Windows 2000 allows you to create, store, and manage user profiles. You also have to configure the disks and volumes that these profiles (and other data) are stored on, the data-compression rate, and disk quotas for your favorite users. This quiz also tackles recovering from disk failures. Ready to test your knowledge on this Windows 2000 Server exam objective?

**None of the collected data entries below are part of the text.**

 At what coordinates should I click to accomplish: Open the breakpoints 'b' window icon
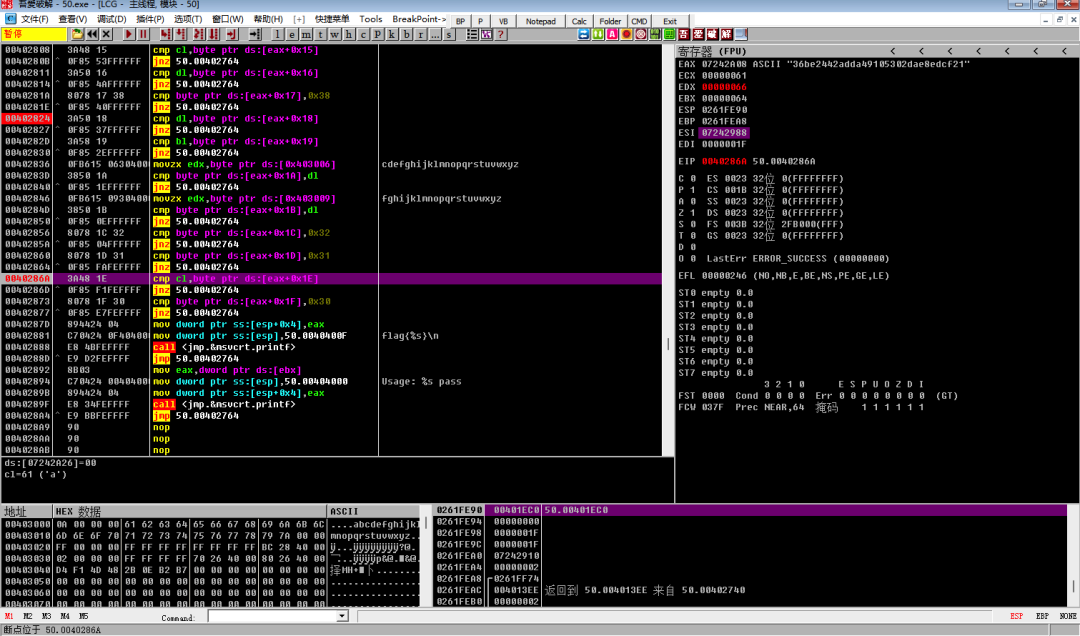point(406,35)

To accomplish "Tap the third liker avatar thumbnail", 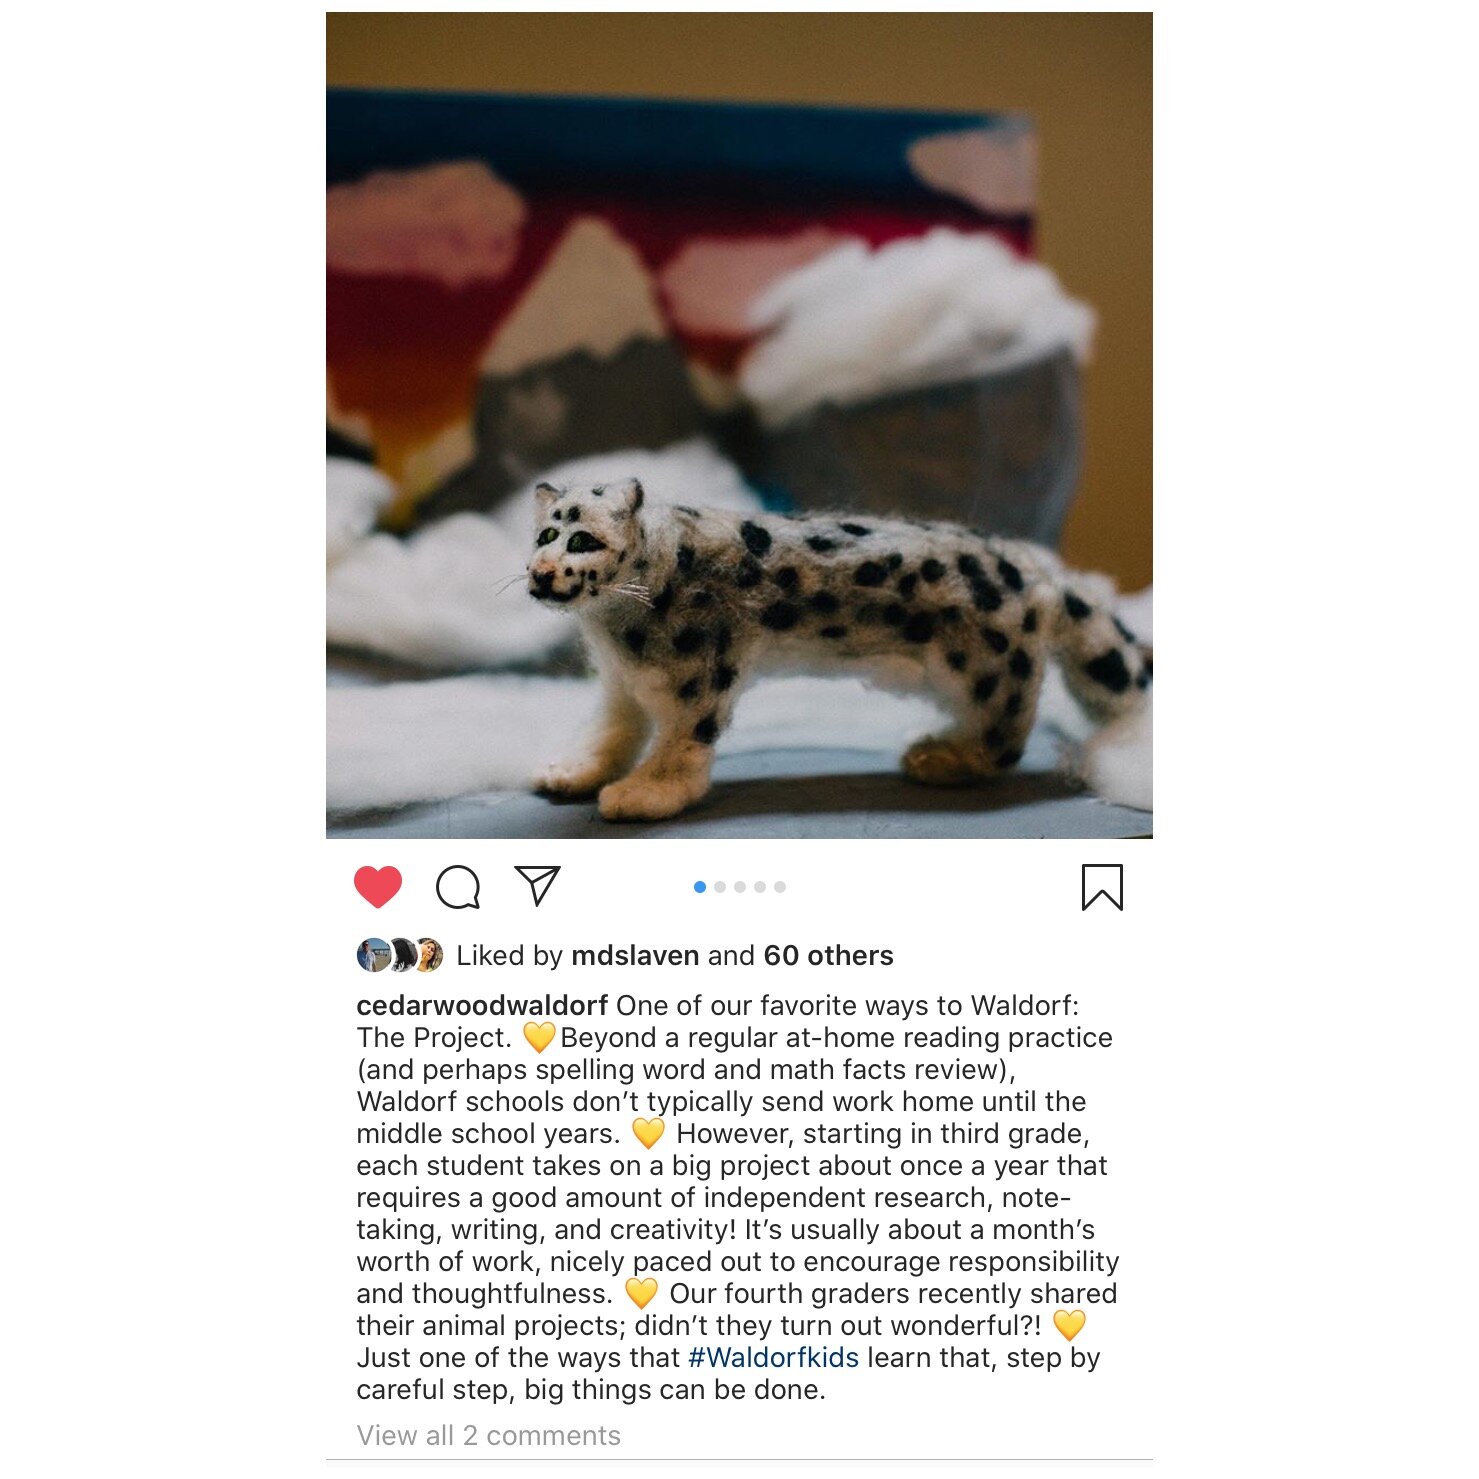I will point(428,955).
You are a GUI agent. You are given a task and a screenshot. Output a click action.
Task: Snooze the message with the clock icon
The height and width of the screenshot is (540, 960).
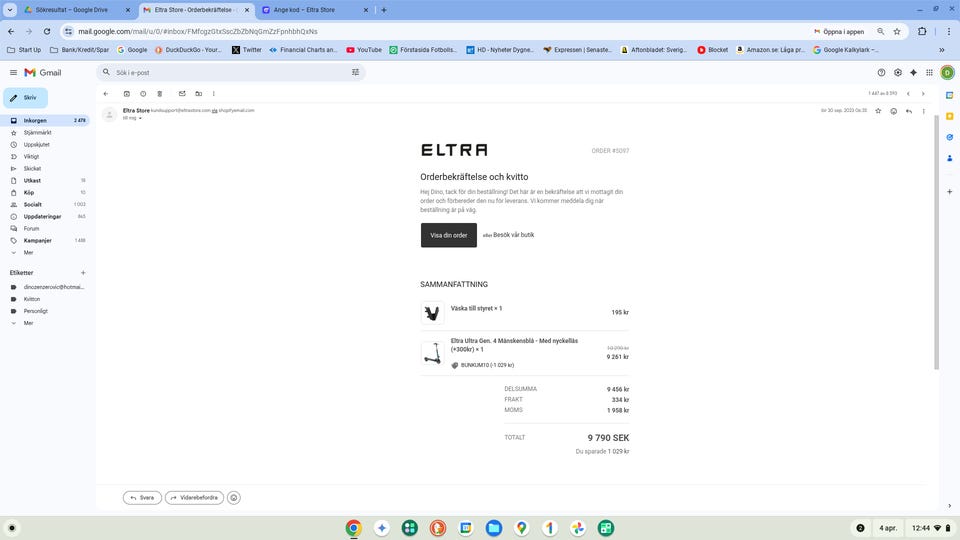[143, 94]
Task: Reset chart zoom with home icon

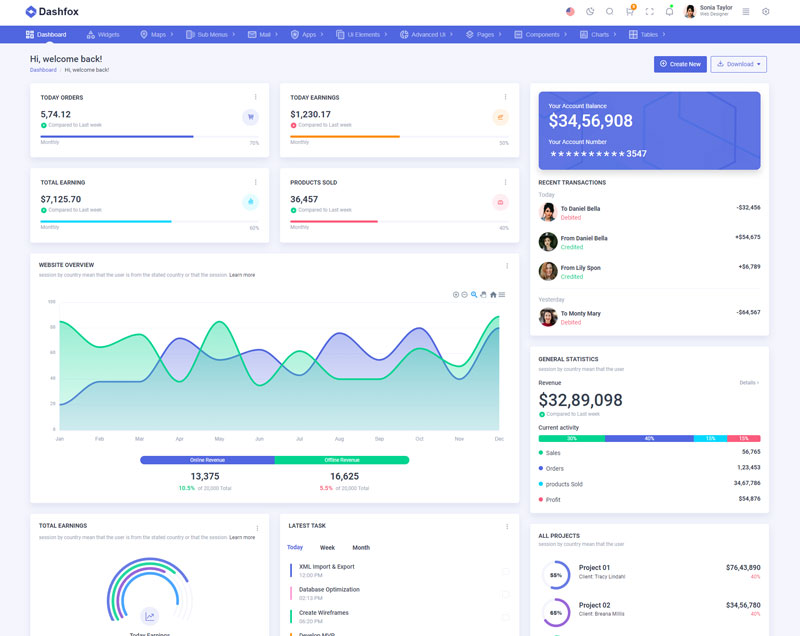Action: click(x=493, y=294)
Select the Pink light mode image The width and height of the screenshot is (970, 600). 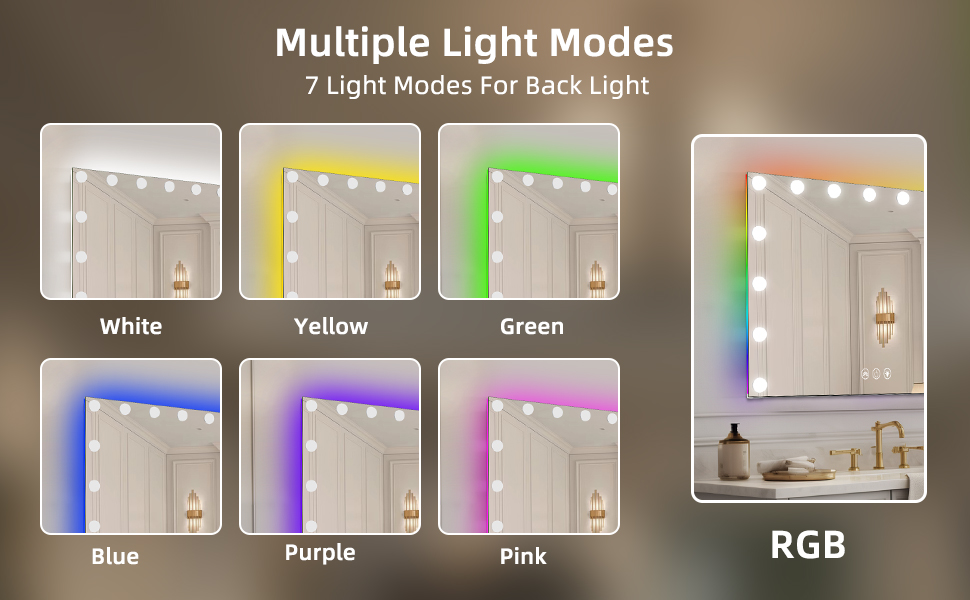click(x=529, y=446)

  1. You are the network administrator for a Windows 2000 domain. Your domain consists of two Windows 2000 Servers acting as domain controllers, two Windows 2000 Servers acting as member servers, and 432 Windows 2000 Professional workstations. Charlie, an accountant within your company, calls you and tells you he is not happy with his new computer. It appears that he can log on to the network and access his email, data, and printers; but his shortcuts, colors, and customized Start Menu are missing from his new computer. What is the probable cause of the problem?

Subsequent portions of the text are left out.